**Raw data**
........
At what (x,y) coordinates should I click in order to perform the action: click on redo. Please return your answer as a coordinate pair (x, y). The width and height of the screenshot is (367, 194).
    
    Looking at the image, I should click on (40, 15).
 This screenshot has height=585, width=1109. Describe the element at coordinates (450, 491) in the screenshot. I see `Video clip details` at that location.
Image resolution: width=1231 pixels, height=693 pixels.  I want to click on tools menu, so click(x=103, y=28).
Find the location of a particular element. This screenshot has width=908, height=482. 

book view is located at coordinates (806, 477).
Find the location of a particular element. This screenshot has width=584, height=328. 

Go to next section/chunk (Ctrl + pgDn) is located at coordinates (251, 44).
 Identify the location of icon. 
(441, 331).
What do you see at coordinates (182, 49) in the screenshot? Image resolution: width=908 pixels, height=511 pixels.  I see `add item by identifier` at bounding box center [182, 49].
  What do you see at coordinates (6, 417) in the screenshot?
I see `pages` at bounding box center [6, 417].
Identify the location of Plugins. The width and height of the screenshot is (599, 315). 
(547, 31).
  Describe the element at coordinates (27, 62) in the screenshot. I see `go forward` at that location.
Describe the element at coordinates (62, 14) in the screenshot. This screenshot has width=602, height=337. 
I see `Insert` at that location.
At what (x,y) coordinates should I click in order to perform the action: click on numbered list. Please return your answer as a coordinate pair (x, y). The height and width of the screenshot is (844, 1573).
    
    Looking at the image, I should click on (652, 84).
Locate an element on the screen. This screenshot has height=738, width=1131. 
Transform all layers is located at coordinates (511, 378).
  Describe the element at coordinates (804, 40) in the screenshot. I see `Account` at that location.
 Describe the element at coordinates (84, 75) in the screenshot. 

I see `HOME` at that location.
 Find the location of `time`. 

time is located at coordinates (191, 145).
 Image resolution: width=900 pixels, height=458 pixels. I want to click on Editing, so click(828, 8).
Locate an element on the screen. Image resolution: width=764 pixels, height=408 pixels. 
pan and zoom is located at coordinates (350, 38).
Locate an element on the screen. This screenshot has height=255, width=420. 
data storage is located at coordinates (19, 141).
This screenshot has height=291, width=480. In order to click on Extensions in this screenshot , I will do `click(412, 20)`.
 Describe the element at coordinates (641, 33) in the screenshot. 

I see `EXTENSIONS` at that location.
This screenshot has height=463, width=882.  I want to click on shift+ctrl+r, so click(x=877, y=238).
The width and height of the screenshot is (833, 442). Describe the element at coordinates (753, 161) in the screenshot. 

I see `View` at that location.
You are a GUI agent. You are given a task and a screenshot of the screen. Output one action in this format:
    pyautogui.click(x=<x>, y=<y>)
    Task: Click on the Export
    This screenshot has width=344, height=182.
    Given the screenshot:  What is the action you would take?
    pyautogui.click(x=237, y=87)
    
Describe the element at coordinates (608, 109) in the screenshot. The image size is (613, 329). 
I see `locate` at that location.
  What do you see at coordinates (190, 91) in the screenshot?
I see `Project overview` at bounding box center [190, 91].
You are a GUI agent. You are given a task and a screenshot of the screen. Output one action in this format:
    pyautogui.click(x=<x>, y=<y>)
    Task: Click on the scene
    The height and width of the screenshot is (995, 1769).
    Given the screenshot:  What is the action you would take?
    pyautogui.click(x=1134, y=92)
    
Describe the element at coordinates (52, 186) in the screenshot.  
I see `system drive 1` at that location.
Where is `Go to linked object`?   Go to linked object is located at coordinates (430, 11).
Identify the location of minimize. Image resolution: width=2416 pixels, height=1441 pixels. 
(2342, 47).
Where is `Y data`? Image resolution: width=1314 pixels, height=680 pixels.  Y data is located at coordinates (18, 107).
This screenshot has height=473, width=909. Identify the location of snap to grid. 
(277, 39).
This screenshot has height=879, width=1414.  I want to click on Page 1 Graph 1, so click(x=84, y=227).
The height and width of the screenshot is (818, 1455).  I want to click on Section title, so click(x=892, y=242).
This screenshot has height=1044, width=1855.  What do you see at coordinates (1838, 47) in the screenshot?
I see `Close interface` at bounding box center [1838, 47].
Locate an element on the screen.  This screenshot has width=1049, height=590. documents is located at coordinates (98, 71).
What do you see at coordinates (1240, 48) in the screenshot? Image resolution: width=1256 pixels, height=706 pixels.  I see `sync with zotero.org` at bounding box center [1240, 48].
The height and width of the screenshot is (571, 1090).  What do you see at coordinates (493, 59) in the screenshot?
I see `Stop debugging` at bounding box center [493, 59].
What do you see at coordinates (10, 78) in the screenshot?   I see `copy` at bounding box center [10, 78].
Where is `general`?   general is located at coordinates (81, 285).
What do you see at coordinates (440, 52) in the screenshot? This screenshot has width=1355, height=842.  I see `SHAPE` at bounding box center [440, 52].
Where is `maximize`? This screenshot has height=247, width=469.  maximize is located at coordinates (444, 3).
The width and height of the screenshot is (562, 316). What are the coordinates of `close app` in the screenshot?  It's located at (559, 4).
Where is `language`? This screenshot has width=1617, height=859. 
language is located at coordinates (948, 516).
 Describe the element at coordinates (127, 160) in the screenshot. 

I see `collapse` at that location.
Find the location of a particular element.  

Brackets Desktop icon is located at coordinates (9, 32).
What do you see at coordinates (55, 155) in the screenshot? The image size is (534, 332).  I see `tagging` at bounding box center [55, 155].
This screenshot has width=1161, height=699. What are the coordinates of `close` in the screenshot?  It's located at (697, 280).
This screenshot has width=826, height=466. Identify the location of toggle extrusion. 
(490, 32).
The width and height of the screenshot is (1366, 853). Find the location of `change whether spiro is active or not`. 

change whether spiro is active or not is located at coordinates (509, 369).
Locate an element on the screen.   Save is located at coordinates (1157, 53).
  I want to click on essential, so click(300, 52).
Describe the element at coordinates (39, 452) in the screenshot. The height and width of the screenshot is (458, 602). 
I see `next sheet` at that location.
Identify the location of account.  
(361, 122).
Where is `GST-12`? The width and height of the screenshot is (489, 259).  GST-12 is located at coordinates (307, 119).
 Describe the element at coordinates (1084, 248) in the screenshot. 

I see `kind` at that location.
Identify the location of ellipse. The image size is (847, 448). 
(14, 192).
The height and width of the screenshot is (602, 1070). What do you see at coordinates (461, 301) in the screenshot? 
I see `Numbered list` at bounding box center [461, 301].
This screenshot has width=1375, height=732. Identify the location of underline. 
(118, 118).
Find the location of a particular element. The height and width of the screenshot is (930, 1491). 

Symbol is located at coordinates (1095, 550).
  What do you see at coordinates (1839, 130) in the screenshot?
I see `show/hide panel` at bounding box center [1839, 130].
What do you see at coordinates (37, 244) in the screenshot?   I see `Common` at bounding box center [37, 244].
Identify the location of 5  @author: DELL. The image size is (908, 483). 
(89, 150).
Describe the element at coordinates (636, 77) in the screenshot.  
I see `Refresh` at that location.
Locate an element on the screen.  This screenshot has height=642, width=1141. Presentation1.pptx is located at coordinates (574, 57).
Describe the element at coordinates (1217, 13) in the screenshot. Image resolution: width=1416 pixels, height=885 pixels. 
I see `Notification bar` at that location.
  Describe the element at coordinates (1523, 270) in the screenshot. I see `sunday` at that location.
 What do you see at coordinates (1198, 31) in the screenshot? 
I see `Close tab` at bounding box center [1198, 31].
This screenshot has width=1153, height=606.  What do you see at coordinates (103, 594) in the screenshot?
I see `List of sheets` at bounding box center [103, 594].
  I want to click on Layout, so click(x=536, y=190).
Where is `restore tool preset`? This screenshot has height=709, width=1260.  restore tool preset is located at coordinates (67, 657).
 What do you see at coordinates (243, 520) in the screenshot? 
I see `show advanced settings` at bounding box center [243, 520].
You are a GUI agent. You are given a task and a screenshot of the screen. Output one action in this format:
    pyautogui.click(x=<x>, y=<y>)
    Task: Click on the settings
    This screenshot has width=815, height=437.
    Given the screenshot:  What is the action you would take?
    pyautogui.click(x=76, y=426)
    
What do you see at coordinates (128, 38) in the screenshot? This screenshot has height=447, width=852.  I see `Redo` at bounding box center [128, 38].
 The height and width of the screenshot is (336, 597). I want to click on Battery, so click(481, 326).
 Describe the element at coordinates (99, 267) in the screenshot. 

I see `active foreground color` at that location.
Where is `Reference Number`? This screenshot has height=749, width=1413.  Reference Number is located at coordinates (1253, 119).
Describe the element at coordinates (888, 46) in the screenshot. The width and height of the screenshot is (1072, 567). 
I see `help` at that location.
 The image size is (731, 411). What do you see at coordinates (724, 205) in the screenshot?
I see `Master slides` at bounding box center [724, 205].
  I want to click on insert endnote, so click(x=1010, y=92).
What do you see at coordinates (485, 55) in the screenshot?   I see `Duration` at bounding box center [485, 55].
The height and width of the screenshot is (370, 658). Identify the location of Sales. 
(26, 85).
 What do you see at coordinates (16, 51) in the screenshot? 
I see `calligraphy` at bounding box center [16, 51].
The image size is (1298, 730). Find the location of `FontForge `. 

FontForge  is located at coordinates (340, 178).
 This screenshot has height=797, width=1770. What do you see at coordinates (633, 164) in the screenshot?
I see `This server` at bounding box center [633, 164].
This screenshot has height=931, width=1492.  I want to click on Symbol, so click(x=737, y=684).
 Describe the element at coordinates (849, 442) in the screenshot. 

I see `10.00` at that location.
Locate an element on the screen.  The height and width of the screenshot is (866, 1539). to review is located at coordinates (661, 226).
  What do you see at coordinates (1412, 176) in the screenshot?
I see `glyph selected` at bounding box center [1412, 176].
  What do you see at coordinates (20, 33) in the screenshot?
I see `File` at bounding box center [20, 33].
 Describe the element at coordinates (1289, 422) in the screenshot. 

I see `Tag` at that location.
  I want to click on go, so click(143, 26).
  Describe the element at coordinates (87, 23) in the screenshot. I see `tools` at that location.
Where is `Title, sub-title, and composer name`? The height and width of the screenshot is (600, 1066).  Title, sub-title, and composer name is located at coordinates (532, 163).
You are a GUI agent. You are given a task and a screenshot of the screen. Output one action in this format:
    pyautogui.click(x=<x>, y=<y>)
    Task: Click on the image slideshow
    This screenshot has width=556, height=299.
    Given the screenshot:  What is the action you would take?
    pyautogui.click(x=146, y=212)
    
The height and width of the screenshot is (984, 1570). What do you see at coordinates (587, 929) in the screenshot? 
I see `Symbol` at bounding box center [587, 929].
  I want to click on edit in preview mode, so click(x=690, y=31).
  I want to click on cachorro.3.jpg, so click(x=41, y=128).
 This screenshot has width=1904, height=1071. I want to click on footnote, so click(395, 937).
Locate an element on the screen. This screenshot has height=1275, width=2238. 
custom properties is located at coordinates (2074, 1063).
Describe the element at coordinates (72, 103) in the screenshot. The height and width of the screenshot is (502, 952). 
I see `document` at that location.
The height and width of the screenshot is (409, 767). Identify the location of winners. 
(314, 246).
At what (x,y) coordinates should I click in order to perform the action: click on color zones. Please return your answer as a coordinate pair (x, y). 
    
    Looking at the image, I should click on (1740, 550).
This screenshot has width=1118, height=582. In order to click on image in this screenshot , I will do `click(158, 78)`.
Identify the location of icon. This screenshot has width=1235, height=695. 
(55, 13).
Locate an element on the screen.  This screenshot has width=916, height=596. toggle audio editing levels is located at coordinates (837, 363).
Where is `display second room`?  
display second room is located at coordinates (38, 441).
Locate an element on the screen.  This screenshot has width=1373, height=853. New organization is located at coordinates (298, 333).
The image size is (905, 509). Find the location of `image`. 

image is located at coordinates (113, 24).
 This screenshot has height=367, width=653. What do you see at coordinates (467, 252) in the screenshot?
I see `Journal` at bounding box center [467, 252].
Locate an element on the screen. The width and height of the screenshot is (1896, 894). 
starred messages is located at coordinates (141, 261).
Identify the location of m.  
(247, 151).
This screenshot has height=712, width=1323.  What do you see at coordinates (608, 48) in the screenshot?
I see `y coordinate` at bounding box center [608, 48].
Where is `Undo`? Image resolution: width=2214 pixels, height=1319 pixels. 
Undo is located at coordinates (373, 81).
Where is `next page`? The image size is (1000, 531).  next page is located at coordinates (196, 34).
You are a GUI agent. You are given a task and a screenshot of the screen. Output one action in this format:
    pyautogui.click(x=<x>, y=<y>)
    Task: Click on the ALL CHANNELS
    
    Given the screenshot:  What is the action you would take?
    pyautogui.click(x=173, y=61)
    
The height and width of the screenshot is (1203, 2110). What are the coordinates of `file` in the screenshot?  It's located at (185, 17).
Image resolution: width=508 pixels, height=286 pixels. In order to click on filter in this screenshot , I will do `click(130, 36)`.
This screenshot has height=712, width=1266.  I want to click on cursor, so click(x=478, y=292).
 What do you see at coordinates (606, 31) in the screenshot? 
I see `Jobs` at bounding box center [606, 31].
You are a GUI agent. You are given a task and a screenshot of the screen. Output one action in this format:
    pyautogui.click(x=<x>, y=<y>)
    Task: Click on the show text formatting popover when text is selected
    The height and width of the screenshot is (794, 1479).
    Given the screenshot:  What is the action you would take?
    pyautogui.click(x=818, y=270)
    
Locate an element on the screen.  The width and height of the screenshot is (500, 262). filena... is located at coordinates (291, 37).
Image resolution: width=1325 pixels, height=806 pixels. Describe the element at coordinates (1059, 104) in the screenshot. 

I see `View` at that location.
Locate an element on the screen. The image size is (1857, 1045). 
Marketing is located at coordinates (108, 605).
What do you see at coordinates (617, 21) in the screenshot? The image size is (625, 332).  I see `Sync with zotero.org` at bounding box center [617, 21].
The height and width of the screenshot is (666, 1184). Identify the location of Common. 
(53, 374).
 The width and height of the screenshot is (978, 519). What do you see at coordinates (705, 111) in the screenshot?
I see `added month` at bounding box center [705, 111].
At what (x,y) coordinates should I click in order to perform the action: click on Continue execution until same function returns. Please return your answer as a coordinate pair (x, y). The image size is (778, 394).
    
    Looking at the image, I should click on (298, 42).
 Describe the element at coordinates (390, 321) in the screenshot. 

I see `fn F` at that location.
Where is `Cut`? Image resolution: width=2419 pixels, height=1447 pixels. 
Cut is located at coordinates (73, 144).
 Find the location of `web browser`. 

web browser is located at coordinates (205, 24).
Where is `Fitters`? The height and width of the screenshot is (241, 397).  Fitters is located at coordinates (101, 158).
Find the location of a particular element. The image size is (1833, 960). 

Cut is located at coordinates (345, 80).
........
**Your task**
In the data, rewrite everything from the line containing "The image size is (1298, 730)." down to the line containing "coordinates (532, 163).", replacing "Locate an element" with "Find an element" and keeping all else unchanged.

**Solution to this task**
The image size is (1298, 730). Find the location of `FontForge `. 

FontForge  is located at coordinates (340, 178).
 This screenshot has height=797, width=1770. What do you see at coordinates (633, 164) in the screenshot?
I see `This server` at bounding box center [633, 164].
This screenshot has height=931, width=1492.  I want to click on Symbol, so click(x=737, y=684).
 Describe the element at coordinates (849, 442) in the screenshot. 

I see `10.00` at that location.
Find an element on the screen.  The height and width of the screenshot is (866, 1539). to review is located at coordinates (661, 226).
  What do you see at coordinates (1412, 176) in the screenshot?
I see `glyph selected` at bounding box center [1412, 176].
  What do you see at coordinates (20, 33) in the screenshot?
I see `File` at bounding box center [20, 33].
 Describe the element at coordinates (1289, 422) in the screenshot. 

I see `Tag` at that location.
  I want to click on go, so click(143, 26).
  Describe the element at coordinates (87, 23) in the screenshot. I see `tools` at that location.
Where is `Title, sub-title, and composer name`? The height and width of the screenshot is (600, 1066).  Title, sub-title, and composer name is located at coordinates (532, 163).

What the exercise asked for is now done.